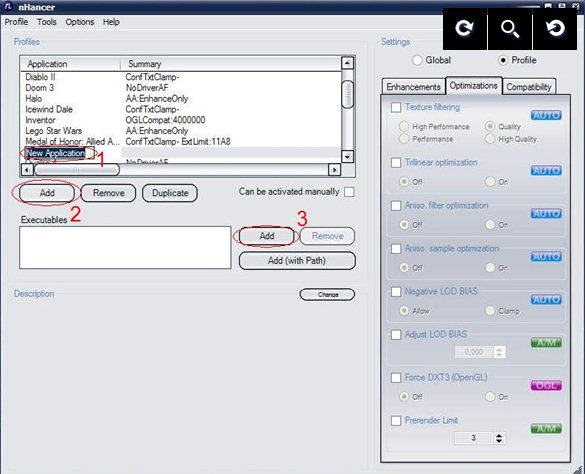The image size is (585, 474).
Task: Click the profiles list scroll-down arrow
Action: click(347, 156)
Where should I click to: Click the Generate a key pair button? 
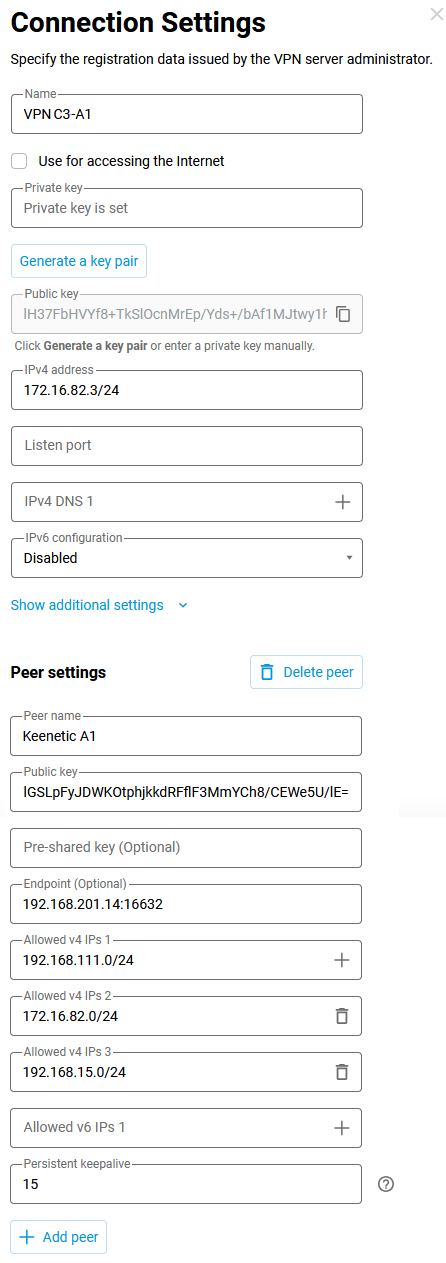click(x=79, y=261)
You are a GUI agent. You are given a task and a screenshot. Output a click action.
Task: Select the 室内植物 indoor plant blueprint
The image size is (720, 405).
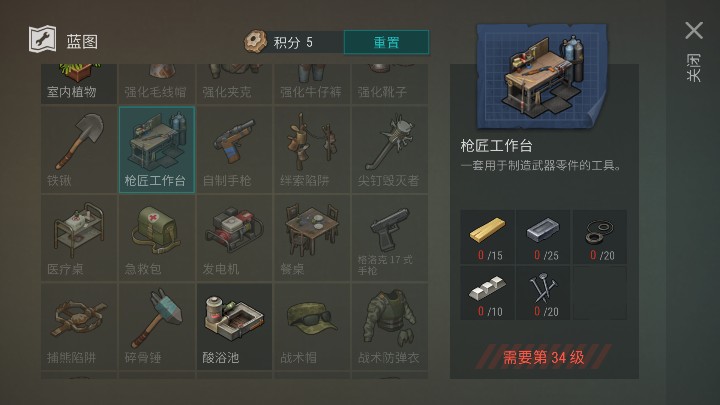79,84
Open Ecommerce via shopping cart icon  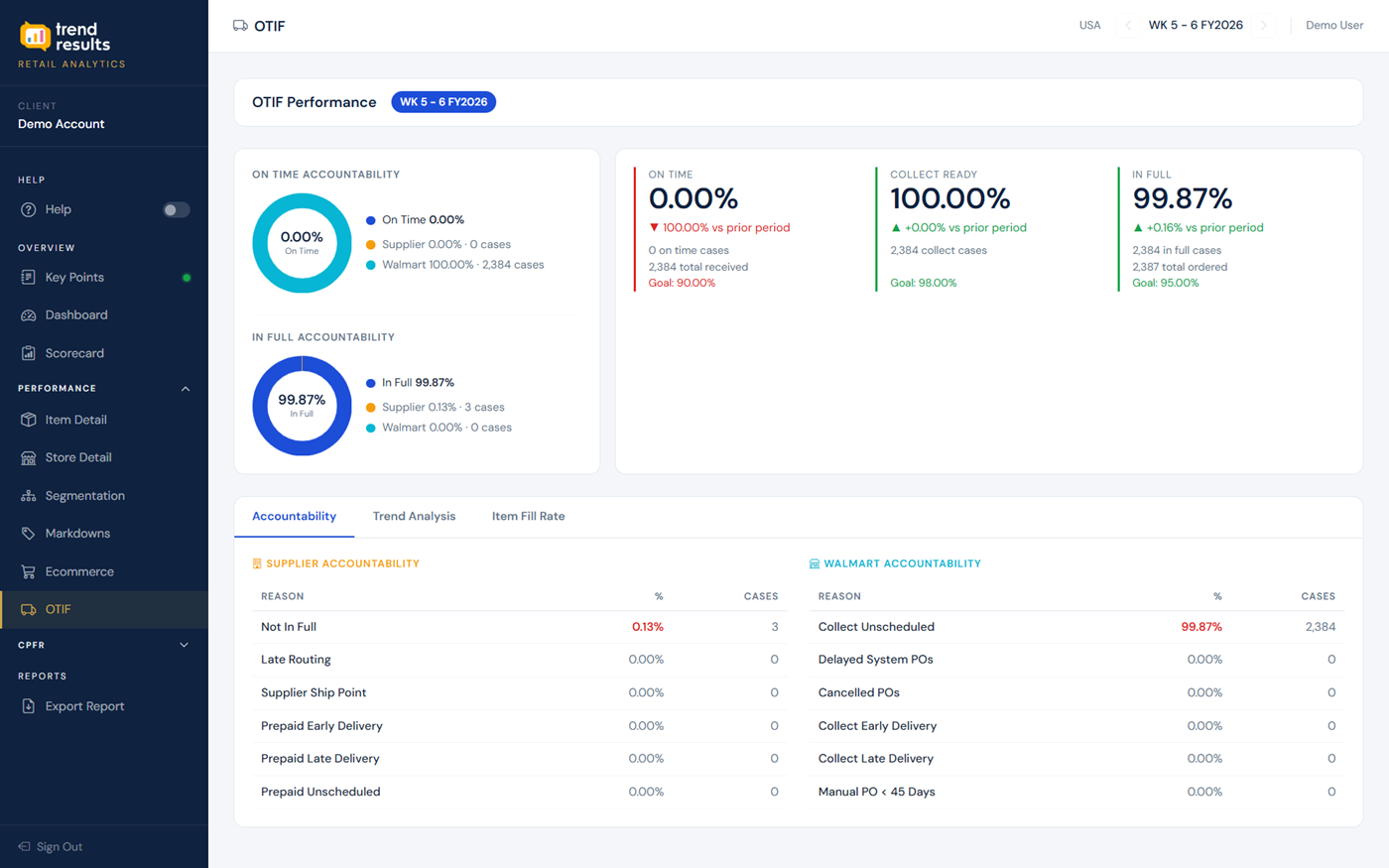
= = = = = = =
Everything from the line with "The image size is (720, 405)." through the end of the records above, and nothing else, is to be quoted exactly; please leave the pictures out.

## EXPECTED ANSWER
The image size is (720, 405).
79,84
Open Ecommerce via shopping cart icon  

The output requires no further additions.